For most use cases you are probably only interested if another entity supports a specific feature.
Because that use case is specified by nearly every XEP (“determining support”), there's a convenience method for it
directly on XmppClient
, which internally also uses XEP-0115: Entity Capabilities (for
optimization and caching):
boolean supportsChatStates = xmppClient.isSupported(ChatState.NAMESPACE, Jid.of("romeo@example.net/park")).getResult();
Note that the passed JID should be a full JID in most cases (if you want to check client capabilities).
This method will first check the cache for entity capabilities. Only if no cache entry is found it will ask the entity via Service Discovery.
You can also discover items associated with an XMPP entity.
ItemNode node = serviceDiscoveryManager.discoverItems(Jid.of("example.net")).getResult();
List<Item> items = node.getItems();
This will discover items at the “root” node, but you can also discover items at another node:
ItemNode node = serviceDiscoveryManager.discoverItems(Jid.of("example.net"), "music").getResult();
List<Item> items = node.getItems();
You can request a limited result set like this, which will request the first 20 items:
ItemNode itemNode = serviceDiscoveryManager.discoverItems(Jid.of("example.net"), ResultSetManagement.forLimit(20)).getResult();
List<Item> items = itemNode.getItems();
For more limited result set options refer to ResultSetManagement
.
The following would discover Multi-User Chat services at your server:
serviceDiscoveryManager.discoverServices(Muc.NAMESPACE).getResult();
If you want to publish items yourself (which then can be discovered by other entities), you should set an item provider like this:
Collection<Item> myItems = ...;
serviceDiscoveryManager.setItemProvider(new DefaultItemProvider(myItems));
The DefaultItemProvider
keeps the items in memory. If you want to set another source as items (e.g. from a database),
create your own implementation of
ResultSetProvider<Item>
instead.
ResultSetProvider<T>
provides methods which are necessary for enabling support
for XEP-0059: Result Set Management:
public interface ResultSetProvider<T extends ResultSetItem> {
List<T> getItems();
int getItemCount();
List<T> getItems(int index, int maxSize);
List<T> getItemsAfter(String itemId, int maxSize);
List<T> getItemsBefore(String itemId, int maxSize);
int indexOf(String itemId);
}
E.g., speaking in XMPP terms, when your client receives a disco#items
request with a RSM
extension <set xmlns='http://jabber.org/protocol/rsm'><max>20</max></set>
, the getItems(0, 20)
will be called, which
should return the first 20 items.
An entity in XMPP can have one or more identities, which consists of a category (server, client, gateway, directory, etc.) and a type within that category (IM server, phone vs. handheld client, MSN gateway vs.

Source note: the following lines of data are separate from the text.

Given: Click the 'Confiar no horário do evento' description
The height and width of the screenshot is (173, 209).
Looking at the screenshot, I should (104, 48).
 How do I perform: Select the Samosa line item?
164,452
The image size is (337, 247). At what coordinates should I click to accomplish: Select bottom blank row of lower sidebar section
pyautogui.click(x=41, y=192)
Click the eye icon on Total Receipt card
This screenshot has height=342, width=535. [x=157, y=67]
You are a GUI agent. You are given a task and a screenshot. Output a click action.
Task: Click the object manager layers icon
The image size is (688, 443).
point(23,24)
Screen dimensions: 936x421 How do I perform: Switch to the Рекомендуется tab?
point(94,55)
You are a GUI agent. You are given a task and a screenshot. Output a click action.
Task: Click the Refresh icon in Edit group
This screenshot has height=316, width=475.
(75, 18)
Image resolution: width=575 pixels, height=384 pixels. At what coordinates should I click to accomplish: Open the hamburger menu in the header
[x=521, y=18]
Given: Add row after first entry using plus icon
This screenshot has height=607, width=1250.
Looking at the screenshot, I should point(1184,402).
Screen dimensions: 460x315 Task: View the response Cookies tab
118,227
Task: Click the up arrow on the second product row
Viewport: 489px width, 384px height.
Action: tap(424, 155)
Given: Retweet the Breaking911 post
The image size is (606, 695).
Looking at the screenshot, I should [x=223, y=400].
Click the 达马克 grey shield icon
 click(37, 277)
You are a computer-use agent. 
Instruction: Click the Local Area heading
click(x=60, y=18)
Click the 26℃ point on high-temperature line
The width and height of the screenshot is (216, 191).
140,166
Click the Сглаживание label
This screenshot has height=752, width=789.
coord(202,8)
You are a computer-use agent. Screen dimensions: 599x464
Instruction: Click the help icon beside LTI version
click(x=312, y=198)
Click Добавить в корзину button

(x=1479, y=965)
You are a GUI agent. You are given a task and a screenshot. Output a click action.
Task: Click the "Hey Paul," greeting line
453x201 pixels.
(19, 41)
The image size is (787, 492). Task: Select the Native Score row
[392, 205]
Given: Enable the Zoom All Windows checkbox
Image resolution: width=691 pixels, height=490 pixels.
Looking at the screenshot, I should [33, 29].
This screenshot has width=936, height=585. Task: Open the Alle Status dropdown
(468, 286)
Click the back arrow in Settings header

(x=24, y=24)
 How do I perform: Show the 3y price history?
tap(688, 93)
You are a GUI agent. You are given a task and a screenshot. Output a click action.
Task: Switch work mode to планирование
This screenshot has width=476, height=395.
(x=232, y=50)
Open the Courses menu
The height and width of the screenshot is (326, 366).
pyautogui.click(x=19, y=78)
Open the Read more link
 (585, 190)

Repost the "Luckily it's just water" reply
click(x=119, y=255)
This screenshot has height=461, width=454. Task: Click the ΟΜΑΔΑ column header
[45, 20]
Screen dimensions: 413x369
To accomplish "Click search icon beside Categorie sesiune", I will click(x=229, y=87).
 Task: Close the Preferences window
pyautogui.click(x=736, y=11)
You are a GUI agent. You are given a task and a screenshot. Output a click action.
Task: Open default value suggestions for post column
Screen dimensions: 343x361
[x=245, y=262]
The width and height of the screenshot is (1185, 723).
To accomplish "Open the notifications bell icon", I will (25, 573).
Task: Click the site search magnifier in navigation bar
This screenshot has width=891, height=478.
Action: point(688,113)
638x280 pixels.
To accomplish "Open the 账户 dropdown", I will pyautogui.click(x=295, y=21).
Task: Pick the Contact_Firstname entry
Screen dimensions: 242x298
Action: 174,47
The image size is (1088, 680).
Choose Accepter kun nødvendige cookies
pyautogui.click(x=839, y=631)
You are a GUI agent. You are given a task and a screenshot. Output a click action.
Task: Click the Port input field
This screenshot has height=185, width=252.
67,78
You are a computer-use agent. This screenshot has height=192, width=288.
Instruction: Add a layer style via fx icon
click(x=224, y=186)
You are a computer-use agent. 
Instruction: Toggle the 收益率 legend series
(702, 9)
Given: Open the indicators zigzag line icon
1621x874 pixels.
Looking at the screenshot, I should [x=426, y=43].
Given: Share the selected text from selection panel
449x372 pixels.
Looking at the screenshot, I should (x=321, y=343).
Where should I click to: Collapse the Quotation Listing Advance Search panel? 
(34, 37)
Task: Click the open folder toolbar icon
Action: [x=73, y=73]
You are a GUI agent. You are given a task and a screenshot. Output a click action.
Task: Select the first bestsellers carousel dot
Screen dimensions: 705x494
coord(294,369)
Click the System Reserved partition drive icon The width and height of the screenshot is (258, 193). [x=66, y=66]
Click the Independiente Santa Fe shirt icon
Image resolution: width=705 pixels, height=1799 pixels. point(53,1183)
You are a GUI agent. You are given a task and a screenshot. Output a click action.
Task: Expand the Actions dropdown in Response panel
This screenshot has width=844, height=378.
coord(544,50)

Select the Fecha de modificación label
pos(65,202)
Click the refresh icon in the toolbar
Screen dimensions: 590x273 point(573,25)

AIM gateway, user directory vs. chatroom directory, etc.).
This information helps requesting entities to determine the group or “bucket” of services into which the entity is most appropriately placed (e.g., perhaps the entity is shown in a GUI with an appropriate icon).
You can add such identities with:
// Adds an identity of category "client" and type "pc":
serviceDiscoveryManager.addIdentity(Identity.clientPc());
client/pc is also the default identity, if none was added (every entity requires at least one identity), so in most cases you don't need to add one.